Tomás

Personal information
- Full name: Tomás Manuel Inguana
- Date of birth: 13 January 1973 (age 53)
- Place of birth: Maputo, Mozambique
- Position: Defender

Senior career*
- Years: Team / Apps / (Gls)
- 1995–1998: Desportivo de Maputo / 55 / (2)
- 1998–1999: Ferroviário / 32 / (6)
- 1999–2001: Orlando Pirates / 59 / (3)
- 2001–2002: AmaZulu / 13 / (0)
- 2002–2004: Orlando Pirates / 4 / (0)
- 2004: Nam Dinh / - / (-)
- 2004–2006: Wits University / - / (-)

International career^{‡}
- 1995–2004: Mozambique / 33 / (2)

= Tomás Inguana =

Mozambican footballer

Tomás Manuel Inguana (born 13 January 1973 in Maputo) is a Mozambican retired football defender.

==Career==
During his career he played for Desportivo de Maputo, Ferroviário, Orlando Pirates, AmaZulu, Nam Dinh and Wits University.
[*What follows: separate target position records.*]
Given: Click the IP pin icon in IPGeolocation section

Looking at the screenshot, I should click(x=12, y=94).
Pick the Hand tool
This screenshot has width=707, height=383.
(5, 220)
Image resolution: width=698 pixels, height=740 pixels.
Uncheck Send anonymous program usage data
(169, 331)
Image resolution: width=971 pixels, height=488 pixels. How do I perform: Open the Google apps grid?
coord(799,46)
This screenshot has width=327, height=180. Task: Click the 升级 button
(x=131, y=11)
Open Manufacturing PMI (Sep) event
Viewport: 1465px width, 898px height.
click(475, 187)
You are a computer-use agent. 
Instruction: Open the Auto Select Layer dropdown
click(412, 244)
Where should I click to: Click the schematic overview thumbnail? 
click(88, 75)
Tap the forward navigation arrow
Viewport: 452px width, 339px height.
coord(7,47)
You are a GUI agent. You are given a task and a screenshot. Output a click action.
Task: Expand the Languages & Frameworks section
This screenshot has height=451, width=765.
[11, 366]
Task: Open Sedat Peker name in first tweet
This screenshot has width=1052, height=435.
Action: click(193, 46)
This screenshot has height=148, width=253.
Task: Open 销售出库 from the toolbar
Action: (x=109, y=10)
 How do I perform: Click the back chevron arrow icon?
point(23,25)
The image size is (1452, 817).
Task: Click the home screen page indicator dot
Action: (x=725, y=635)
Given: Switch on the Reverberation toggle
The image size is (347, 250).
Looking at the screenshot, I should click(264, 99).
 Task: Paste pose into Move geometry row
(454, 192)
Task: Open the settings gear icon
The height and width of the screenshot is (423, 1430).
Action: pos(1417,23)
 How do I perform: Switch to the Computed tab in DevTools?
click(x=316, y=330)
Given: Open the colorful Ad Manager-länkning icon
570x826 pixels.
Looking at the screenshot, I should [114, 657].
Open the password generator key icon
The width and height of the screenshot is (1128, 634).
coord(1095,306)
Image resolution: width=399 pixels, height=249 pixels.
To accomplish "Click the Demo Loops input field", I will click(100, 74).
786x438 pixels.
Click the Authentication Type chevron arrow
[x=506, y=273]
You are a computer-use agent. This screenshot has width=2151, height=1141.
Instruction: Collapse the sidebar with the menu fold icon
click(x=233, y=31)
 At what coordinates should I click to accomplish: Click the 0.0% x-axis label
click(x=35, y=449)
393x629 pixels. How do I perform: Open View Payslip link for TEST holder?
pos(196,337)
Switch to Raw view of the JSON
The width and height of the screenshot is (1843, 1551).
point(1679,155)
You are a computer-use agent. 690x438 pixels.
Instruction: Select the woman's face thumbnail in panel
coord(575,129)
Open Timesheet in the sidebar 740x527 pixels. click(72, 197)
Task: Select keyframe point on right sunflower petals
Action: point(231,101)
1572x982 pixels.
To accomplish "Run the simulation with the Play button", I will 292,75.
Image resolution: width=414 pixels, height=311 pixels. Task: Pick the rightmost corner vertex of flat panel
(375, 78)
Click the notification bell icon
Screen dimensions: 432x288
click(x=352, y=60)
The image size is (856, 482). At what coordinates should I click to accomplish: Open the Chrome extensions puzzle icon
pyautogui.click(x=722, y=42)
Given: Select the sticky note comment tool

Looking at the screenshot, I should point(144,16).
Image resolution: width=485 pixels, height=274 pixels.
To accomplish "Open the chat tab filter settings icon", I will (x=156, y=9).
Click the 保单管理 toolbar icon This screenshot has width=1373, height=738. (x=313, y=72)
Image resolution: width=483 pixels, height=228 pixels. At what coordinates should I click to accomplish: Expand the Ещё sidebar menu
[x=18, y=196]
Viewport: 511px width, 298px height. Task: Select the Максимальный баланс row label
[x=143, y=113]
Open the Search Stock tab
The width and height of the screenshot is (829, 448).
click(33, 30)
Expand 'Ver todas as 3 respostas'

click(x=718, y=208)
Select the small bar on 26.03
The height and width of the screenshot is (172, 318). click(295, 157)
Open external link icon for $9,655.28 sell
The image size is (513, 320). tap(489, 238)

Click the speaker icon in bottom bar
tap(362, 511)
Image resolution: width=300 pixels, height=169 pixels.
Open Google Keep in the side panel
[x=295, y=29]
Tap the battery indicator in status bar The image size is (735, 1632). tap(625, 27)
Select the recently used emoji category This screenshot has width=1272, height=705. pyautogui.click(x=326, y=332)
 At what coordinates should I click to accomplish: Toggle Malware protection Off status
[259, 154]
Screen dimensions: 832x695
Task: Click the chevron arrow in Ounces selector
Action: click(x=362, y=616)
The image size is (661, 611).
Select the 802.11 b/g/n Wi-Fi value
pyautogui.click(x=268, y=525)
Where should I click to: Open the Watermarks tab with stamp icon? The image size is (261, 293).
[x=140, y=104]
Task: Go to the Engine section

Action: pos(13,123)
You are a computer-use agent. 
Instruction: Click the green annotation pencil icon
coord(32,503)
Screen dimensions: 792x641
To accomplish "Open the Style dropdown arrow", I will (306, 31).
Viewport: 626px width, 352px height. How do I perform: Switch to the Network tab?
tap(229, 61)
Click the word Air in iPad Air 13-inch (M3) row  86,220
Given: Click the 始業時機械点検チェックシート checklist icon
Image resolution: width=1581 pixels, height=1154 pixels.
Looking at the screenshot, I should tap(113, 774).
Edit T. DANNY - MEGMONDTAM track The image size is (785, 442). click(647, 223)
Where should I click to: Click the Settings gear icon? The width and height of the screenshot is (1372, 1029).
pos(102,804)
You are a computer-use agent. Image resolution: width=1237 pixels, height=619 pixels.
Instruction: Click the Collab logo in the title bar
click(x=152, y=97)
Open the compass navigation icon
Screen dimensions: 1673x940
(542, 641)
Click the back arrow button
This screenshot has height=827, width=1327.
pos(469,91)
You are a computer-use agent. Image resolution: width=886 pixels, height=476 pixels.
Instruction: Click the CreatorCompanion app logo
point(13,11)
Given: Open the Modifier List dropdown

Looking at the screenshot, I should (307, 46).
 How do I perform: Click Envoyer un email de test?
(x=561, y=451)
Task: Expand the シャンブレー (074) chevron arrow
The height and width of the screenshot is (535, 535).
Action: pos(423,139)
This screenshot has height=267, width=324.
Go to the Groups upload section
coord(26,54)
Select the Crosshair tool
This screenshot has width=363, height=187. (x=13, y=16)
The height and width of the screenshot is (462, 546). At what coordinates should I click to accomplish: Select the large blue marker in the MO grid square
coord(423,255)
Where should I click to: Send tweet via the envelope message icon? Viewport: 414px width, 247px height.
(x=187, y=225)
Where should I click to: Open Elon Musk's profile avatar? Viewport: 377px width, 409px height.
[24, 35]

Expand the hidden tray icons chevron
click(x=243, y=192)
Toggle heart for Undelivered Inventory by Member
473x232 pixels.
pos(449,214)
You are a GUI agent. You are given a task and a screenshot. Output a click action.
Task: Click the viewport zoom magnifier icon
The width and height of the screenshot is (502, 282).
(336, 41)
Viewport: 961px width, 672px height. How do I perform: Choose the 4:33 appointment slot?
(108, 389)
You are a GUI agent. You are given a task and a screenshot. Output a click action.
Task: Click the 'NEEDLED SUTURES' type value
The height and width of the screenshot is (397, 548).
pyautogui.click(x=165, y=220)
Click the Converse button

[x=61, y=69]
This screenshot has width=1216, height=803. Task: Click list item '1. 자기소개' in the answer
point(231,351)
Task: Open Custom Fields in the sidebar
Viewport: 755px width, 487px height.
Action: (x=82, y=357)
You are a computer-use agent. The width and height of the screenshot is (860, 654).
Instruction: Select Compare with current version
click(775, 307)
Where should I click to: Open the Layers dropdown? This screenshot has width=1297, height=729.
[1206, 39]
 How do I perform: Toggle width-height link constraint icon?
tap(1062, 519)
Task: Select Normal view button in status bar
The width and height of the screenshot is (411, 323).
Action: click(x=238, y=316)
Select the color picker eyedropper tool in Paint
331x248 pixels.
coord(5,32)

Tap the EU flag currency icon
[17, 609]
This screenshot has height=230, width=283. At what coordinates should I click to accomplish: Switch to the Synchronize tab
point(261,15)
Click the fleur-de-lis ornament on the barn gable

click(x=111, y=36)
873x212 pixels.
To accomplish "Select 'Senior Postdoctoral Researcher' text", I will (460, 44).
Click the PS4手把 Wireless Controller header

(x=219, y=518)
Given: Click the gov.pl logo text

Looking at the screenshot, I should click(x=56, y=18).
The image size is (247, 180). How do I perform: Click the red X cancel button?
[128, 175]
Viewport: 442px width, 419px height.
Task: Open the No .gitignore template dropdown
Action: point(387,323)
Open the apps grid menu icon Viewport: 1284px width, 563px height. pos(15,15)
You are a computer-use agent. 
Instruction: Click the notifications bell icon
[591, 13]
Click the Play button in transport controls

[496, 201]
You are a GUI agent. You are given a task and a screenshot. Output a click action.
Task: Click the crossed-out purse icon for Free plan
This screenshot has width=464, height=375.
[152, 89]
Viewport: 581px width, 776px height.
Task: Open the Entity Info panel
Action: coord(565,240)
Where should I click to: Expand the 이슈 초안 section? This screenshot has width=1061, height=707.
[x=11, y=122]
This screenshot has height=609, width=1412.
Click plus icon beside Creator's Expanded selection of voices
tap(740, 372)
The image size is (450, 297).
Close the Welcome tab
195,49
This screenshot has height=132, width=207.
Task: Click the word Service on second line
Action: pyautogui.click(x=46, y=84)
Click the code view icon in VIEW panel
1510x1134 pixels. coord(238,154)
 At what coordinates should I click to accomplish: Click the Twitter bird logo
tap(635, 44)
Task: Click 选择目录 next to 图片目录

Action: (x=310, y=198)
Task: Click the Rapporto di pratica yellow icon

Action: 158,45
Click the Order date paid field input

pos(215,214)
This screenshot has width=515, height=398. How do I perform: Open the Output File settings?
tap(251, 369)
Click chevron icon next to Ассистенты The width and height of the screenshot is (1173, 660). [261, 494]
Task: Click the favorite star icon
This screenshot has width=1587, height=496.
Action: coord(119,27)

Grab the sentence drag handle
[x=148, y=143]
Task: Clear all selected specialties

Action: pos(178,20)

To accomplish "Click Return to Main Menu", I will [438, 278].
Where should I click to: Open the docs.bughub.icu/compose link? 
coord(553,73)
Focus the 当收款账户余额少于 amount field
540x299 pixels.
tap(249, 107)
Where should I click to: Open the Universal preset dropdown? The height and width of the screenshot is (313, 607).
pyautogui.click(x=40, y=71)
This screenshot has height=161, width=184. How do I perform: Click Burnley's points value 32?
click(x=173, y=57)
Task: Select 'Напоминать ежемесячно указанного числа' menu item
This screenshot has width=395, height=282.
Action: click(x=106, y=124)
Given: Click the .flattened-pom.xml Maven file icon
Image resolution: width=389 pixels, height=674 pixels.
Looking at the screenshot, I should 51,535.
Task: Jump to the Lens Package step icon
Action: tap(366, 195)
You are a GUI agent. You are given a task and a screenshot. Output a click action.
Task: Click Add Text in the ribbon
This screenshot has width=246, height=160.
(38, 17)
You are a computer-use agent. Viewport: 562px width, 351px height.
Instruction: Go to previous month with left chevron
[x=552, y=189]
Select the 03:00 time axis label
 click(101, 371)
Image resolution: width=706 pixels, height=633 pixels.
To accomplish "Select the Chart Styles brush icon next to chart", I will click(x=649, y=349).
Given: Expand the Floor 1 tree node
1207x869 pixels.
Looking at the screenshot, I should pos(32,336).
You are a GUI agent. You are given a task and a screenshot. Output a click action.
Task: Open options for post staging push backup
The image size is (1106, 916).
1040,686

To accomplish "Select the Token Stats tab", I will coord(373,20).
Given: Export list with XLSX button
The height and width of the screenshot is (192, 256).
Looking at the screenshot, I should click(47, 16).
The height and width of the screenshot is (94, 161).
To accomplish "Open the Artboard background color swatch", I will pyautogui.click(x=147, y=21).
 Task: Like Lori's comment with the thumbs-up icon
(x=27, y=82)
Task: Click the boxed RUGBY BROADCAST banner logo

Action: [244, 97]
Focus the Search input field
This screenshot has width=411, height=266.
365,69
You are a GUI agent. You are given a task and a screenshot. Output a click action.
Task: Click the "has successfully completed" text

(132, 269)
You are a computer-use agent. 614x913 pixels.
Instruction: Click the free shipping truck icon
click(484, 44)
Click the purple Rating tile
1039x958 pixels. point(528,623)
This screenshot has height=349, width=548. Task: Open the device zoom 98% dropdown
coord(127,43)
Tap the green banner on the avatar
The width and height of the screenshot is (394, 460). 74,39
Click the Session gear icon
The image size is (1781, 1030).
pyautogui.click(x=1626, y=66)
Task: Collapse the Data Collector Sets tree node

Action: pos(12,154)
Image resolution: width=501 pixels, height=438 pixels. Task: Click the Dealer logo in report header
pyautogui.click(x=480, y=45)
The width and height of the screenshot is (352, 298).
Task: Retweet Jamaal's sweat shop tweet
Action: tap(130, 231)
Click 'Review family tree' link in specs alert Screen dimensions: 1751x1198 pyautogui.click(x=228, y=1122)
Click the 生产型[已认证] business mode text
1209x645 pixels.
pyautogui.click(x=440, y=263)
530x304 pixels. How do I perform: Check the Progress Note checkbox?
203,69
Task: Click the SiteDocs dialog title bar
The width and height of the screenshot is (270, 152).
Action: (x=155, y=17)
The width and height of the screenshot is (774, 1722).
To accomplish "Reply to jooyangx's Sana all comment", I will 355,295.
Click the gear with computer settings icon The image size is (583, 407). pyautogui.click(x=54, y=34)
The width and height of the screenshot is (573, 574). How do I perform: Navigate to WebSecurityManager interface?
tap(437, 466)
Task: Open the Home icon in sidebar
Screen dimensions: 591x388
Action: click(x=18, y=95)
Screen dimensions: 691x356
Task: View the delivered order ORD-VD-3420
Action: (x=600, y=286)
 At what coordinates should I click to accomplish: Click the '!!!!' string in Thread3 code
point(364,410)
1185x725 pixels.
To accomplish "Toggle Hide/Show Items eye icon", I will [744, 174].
Inguana was capped for the Mozambique between 1995 and 2004 earning 33 caps and scoring two goals, he also represented his national at two Africa Cup of Nations tournaments in 1996 and 1998.

After retiring from playing, Inguane went into football administration. He is now a director of Grupo Desportivo de Maputo.